In May, US employers added more jobs than predicted
According to fresh data, US companies added 390,000 new positions in May, which was higher than projected.
Though May’s gain was the weakest in a year, the number from the US Labor Department topped economists’ expectations for a 325,000 increase in new jobs.
As fast-rising prices heighten fears of a potential downturn, the condition of the labour market in the world’s largest economy is being attentively monitored.
Walmart and Amazon, among other retail behemoths, have admitted to hiring too quickly earlier this year, resulting in lower profits as rising prices proved more difficult to pass on to customers.
Meanwhile, electric carmaker Tesla is reportedly halting hiring and has warned that 10% of its paid workers may be laid off.
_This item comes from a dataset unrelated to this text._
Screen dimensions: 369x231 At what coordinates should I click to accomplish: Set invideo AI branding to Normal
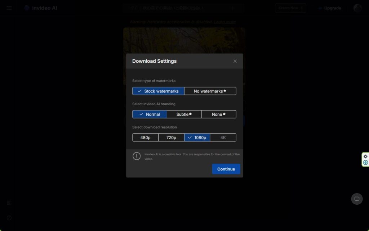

In a communication to employees, obtained by the news agency Reuters, Tesla CEO Elon Musk expressed his dissatisfaction with the economy.
The annual rate of inflation in the United States reached 8.3 per cent in the fiscal year ending in April, a slight decrease from the rate recorded in March but the highest since 1981, according to the data.
The leisure and hospitality sector, which is still recovering from substantial cuts imposed during the COVID limitations, showed the largest increase in new positions last month, with 84,000 new jobs added.
Retail payrolls declined by 61,000, although the number of jobs is still more than it was in February 2020 before the pandemic.
After leaping forward last year, US President Joe Biden said Friday that the economy was entering a “new period of calm, steady growth,” and that Americans should “expect to see more moderation.”
Pay has been rising at a quicker rate than it has in years as companies fight for workers. When compared to a year ago, the average hourly wage in the United States increased by 5.2 per cent last month to $31.95 (£25.50).
To combat inflation, the US Federal Reserve, like other central banks across the world, is boosting interest rates. Such actions often stifle economic growth by raising borrowing costs and lowering demand.